--- Task details ---
Swap "field" for "input" in the records from the line holding "Given: Click João Gomes's WOL team badge" through the end of the records, both ends included, and give back only those lines with nothing else changed. Leave the pictures out of your answer.

[Records of locating words and elements]
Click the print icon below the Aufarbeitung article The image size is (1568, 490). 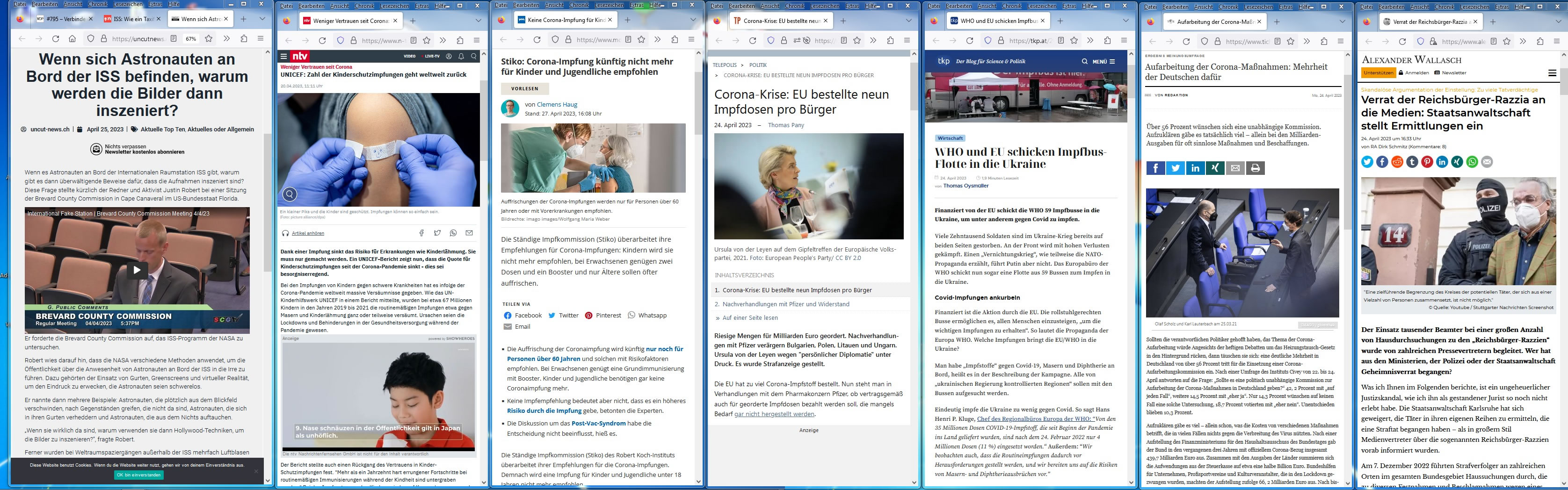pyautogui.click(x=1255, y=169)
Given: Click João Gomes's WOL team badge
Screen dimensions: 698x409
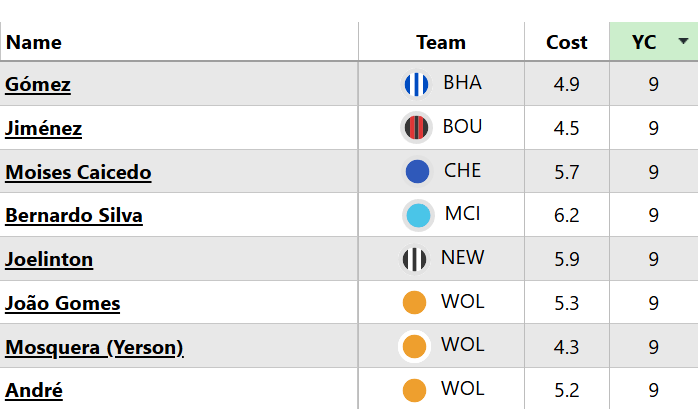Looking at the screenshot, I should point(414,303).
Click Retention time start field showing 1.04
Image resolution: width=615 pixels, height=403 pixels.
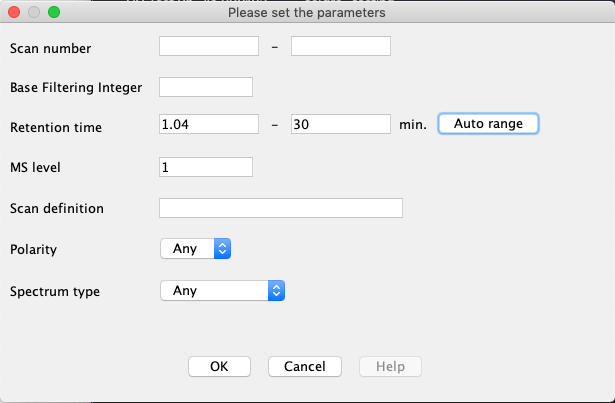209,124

--- Task response ---
Given: Click João Gomes's WOL team badge
Screen dimensions: 698x409
Looking at the screenshot, I should point(414,303).
Click Retention time start input showing 1.04
Image resolution: width=615 pixels, height=403 pixels.
209,124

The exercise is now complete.